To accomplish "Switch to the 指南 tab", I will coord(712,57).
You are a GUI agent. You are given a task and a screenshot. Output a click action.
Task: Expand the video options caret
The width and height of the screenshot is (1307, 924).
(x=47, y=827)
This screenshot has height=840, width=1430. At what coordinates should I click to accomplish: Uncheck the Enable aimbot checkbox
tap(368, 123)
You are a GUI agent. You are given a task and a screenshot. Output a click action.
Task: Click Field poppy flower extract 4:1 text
------------
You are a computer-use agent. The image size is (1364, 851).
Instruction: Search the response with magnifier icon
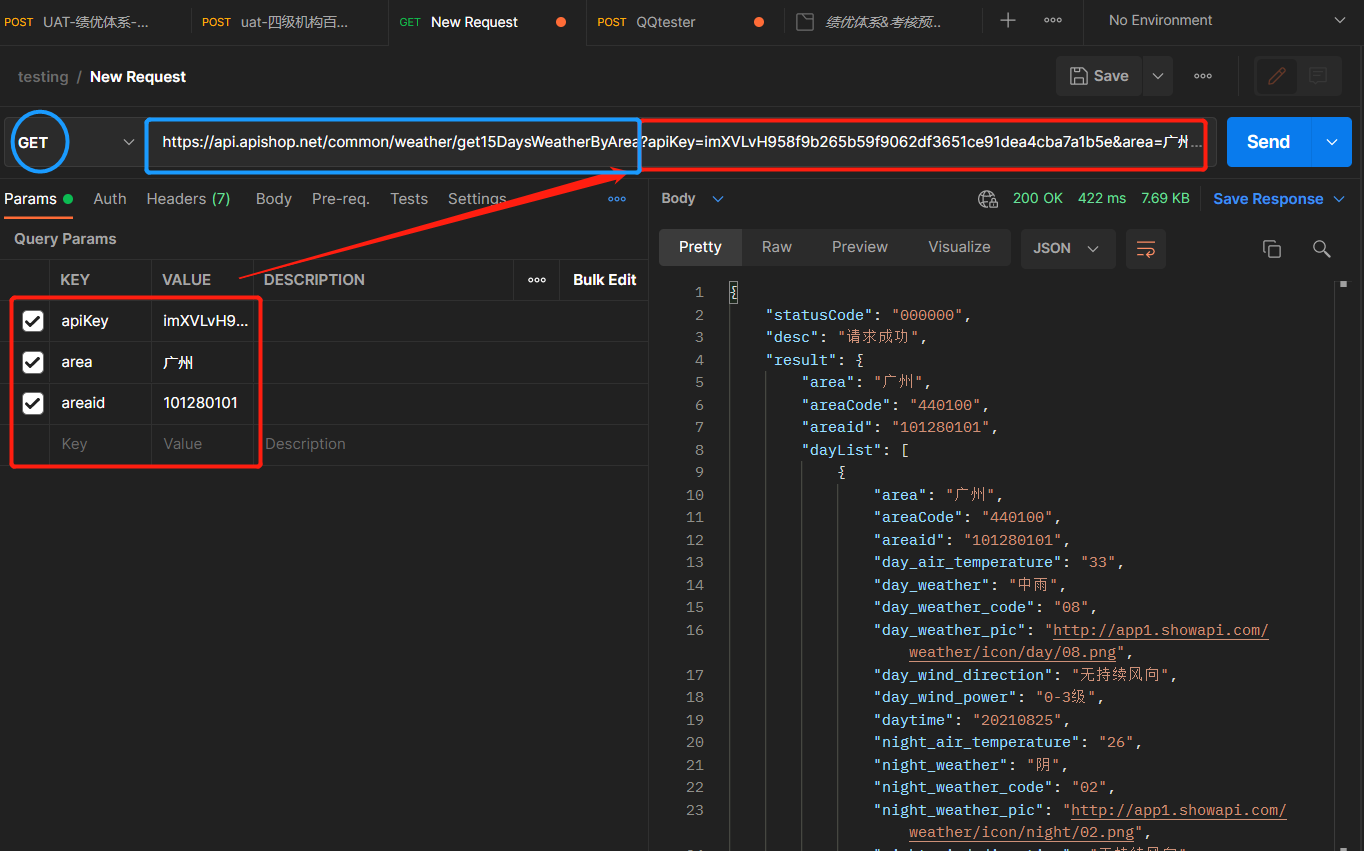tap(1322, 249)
------------
*AIM OF THE EXERCISE*:
Edit the data from the line that contains "You are a computer-use" through the line that contains "tap(1322, 249)" by replacing "magnifier" with "magnifying glass", and keep everything else unchanged. Give back only those lines, and leave the pictures out.

*OUTPUT*:
You are a computer-use agent. The image size is (1364, 851).
Instruction: Search the response with magnifying glass icon
tap(1322, 249)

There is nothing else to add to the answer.